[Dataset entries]
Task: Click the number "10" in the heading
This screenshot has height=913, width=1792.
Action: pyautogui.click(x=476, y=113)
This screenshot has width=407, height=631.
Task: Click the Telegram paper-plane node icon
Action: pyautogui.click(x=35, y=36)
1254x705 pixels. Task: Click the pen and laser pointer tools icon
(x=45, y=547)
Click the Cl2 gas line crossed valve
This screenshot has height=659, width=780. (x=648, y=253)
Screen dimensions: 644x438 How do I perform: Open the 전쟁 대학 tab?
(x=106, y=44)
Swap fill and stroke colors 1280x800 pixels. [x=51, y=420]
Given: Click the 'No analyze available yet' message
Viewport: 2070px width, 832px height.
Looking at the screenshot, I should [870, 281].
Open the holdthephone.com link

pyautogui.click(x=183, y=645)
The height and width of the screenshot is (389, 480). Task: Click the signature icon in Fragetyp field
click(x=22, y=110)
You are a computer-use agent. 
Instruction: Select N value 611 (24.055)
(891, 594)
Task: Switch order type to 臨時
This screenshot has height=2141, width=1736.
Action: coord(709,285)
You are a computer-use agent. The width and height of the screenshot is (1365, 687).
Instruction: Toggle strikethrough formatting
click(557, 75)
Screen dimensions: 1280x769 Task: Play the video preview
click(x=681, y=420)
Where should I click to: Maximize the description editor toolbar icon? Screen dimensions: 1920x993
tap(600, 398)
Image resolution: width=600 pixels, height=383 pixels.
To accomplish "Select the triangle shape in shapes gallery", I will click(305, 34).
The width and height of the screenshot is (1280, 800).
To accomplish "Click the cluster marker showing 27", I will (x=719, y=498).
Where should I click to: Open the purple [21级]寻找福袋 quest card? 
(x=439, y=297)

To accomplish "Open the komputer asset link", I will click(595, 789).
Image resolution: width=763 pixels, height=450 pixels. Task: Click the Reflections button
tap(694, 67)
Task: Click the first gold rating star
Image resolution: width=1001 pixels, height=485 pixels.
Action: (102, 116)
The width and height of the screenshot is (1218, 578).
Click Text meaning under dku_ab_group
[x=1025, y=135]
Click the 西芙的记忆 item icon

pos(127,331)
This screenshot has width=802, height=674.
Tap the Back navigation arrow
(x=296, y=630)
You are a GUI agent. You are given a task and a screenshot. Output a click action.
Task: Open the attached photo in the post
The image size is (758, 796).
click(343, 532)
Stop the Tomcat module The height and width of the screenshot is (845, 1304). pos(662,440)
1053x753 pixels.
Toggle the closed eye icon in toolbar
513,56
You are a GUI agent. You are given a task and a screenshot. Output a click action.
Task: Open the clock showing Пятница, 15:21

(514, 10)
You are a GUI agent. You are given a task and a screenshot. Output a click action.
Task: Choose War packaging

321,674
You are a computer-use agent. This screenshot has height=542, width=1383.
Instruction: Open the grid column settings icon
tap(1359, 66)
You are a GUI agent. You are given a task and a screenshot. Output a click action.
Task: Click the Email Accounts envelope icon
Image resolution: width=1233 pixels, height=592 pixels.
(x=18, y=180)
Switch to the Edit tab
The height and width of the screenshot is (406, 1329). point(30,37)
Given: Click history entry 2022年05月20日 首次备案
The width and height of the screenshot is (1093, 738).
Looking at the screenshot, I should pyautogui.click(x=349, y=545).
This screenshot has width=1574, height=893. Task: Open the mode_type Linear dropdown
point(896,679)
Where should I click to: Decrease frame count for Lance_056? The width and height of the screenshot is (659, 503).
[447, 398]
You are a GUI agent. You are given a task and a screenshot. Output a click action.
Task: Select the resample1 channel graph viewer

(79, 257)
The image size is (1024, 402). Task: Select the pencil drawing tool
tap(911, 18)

▶ What you need to do
Reproduce the entries above exactly.

▶ Response for this exercise
Task: Click the number "10" in the heading
This screenshot has height=913, width=1792.
Action: pyautogui.click(x=476, y=113)
This screenshot has width=407, height=631.
Task: Click the Telegram paper-plane node icon
Action: pyautogui.click(x=35, y=36)
1254x705 pixels. Task: Click the pen and laser pointer tools icon
(x=45, y=547)
Click the Cl2 gas line crossed valve
This screenshot has height=659, width=780. (x=648, y=253)
Screen dimensions: 644x438 How do I perform: Open the 전쟁 대학 tab?
(x=106, y=44)
Swap fill and stroke colors 1280x800 pixels. [x=51, y=420]
Given: Click the 'No analyze available yet' message
Viewport: 2070px width, 832px height.
Looking at the screenshot, I should [870, 281].
Open the holdthephone.com link

pyautogui.click(x=183, y=645)
The height and width of the screenshot is (389, 480). Task: Click the signature icon in Fragetyp field
click(x=22, y=110)
You are a computer-use agent. 
Instruction: Select N value 611 (24.055)
(891, 594)
Task: Switch order type to 臨時
This screenshot has height=2141, width=1736.
Action: coord(709,285)
You are a computer-use agent. The width and height of the screenshot is (1365, 687).
Instruction: Toggle strikethrough formatting
click(557, 75)
Screen dimensions: 1280x769 Task: Play the video preview
click(x=681, y=420)
Where should I click to: Maximize the description editor toolbar icon? Screen dimensions: 1920x993
tap(600, 398)
Image resolution: width=600 pixels, height=383 pixels.
To accomplish "Select the triangle shape in shapes gallery", I will click(305, 34).
The width and height of the screenshot is (1280, 800).
To accomplish "Click the cluster marker showing 27", I will (x=719, y=498).
Where should I click to: Open the purple [21级]寻找福袋 quest card? 
(x=439, y=297)

To accomplish "Open the komputer asset link", I will click(595, 789).
Image resolution: width=763 pixels, height=450 pixels. Task: Click the Reflections button
tap(694, 67)
Task: Click the first gold rating star
Image resolution: width=1001 pixels, height=485 pixels.
Action: (102, 116)
The width and height of the screenshot is (1218, 578).
Click Text meaning under dku_ab_group
[x=1025, y=135]
Click the 西芙的记忆 item icon

pos(127,331)
This screenshot has width=802, height=674.
Tap the Back navigation arrow
(x=296, y=630)
You are a GUI agent. You are given a task and a screenshot. Output a click action.
Task: Open the attached photo in the post
The image size is (758, 796).
click(343, 532)
Stop the Tomcat module The height and width of the screenshot is (845, 1304). pos(662,440)
1053x753 pixels.
Toggle the closed eye icon in toolbar
513,56
You are a GUI agent. You are given a task and a screenshot. Output a click action.
Task: Open the clock showing Пятница, 15:21

(514, 10)
You are a GUI agent. You are given a task and a screenshot. Output a click action.
Task: Choose War packaging

321,674
You are a computer-use agent. This screenshot has height=542, width=1383.
Instruction: Open the grid column settings icon
tap(1359, 66)
You are a GUI agent. You are given a task and a screenshot. Output a click action.
Task: Click the Email Accounts envelope icon
Image resolution: width=1233 pixels, height=592 pixels.
(x=18, y=180)
Switch to the Edit tab
The height and width of the screenshot is (406, 1329). point(30,37)
Given: Click history entry 2022年05月20日 首次备案
The width and height of the screenshot is (1093, 738).
Looking at the screenshot, I should pyautogui.click(x=349, y=545).
This screenshot has width=1574, height=893. Task: Open the mode_type Linear dropdown
point(896,679)
Where should I click to: Decrease frame count for Lance_056? The width and height of the screenshot is (659, 503).
[447, 398]
You are a GUI agent. You are given a task and a screenshot. Output a click action.
Task: Select the resample1 channel graph viewer

(79, 257)
The image size is (1024, 402). Task: Select the pencil drawing tool
tap(911, 18)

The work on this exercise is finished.